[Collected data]
»»
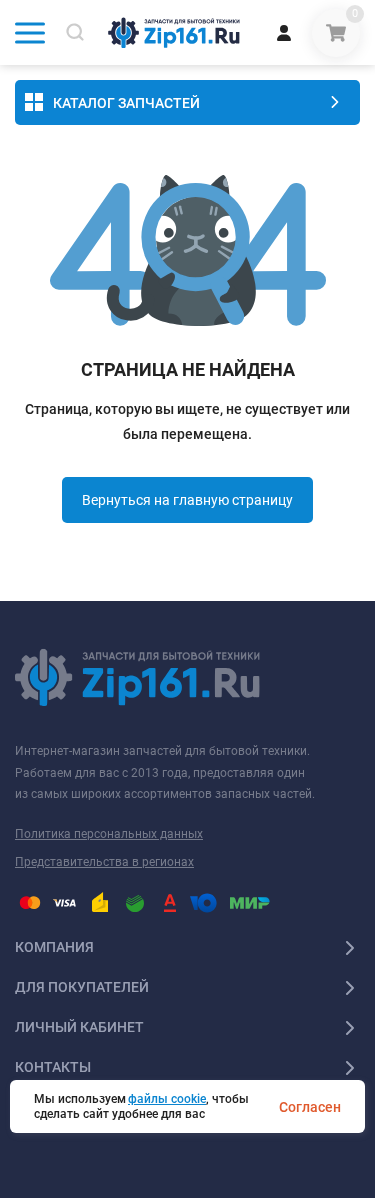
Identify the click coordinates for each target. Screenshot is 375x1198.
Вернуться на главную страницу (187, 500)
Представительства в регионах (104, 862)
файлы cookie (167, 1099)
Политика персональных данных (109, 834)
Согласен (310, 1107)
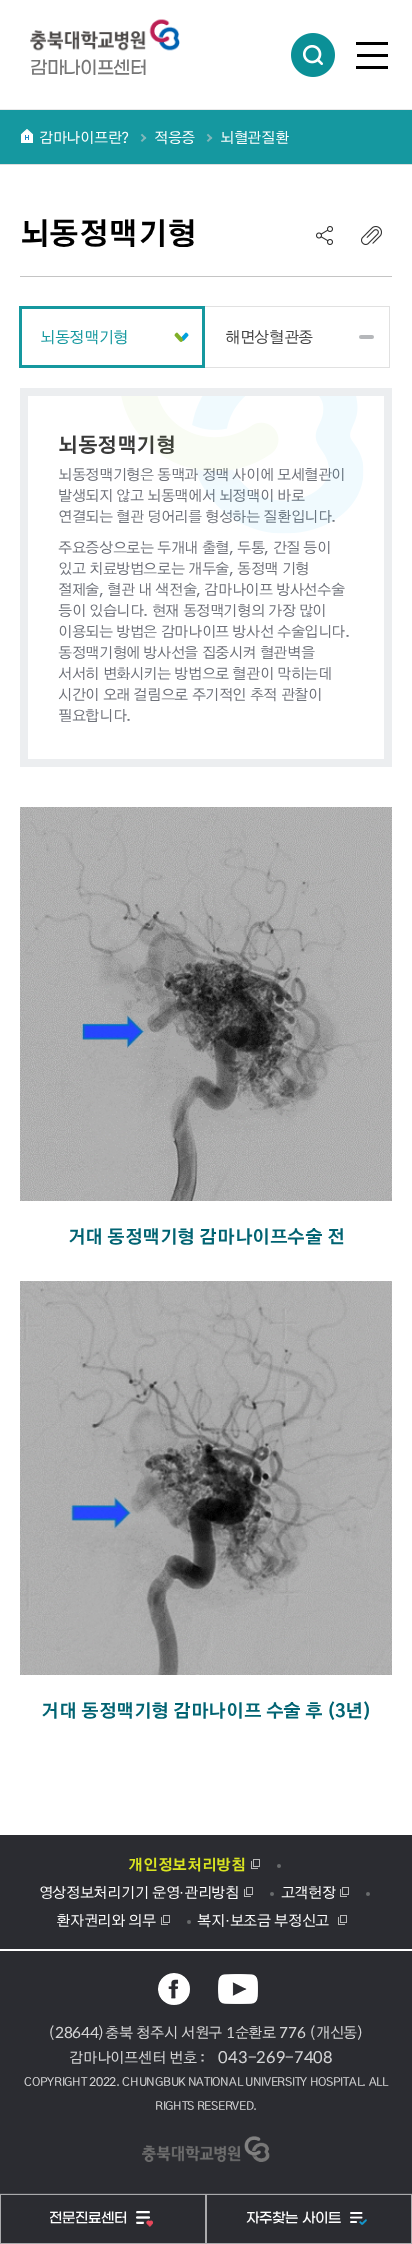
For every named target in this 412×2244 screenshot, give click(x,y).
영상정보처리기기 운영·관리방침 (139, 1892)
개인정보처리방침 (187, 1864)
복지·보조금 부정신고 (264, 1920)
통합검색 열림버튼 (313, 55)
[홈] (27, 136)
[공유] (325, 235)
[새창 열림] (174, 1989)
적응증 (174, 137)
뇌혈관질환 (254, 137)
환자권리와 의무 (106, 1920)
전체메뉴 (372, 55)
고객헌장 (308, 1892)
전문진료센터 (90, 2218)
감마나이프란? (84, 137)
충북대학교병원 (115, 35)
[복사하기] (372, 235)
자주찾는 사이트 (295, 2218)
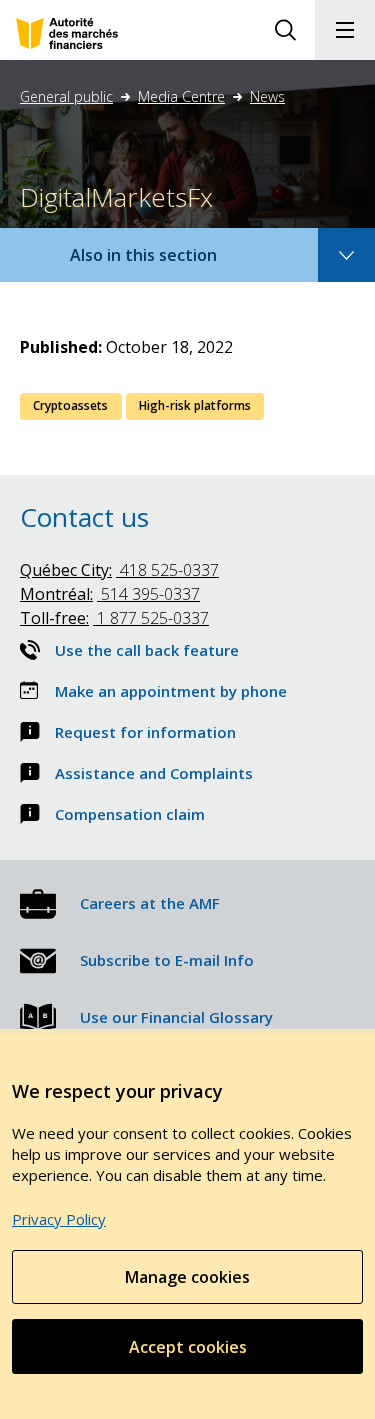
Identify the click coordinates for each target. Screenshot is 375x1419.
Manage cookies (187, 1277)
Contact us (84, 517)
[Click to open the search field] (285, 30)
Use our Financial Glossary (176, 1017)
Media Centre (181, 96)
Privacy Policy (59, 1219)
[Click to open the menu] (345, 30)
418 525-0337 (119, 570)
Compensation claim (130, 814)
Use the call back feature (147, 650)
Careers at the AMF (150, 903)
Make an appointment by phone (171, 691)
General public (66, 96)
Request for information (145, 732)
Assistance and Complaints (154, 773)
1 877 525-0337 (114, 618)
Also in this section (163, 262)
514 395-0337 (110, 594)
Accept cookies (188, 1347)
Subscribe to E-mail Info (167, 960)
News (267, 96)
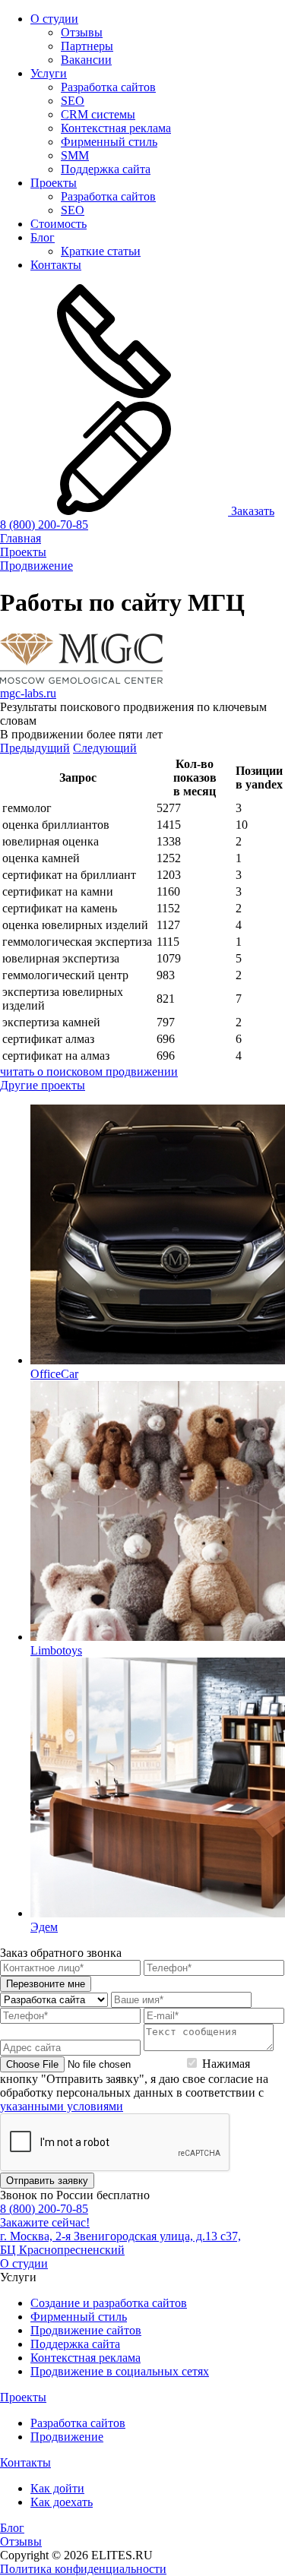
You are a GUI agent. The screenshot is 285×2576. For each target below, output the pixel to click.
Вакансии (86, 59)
««
Work to complete —
Once the line with "고객헌장 (308, 1892)" is found above, transcribe each line from it through the line with "Request for information (145, 732)", exactly, and omit the pictures.

Answer —
고객헌장 (308, 1892)
전문진료센터 (90, 2218)
감마나이프란? (84, 137)
충북대학교병원 (115, 35)
[복사하기] (372, 235)
자주찾는 사이트 (295, 2218)
Identify the click coordinates for each target. Screenshot is 375x1419.
Manage cookies (187, 1277)
Contact us (84, 517)
[Click to open the search field] (285, 30)
Use our Financial Glossary (176, 1017)
Media Centre (181, 96)
Privacy Policy (59, 1219)
[Click to open the menu] (345, 30)
418 525-0337 (119, 570)
Compensation claim (130, 814)
Use the call back feature (147, 650)
Careers at the AMF (150, 903)
Make an appointment by phone (171, 691)
General public (66, 96)
Request for information (145, 732)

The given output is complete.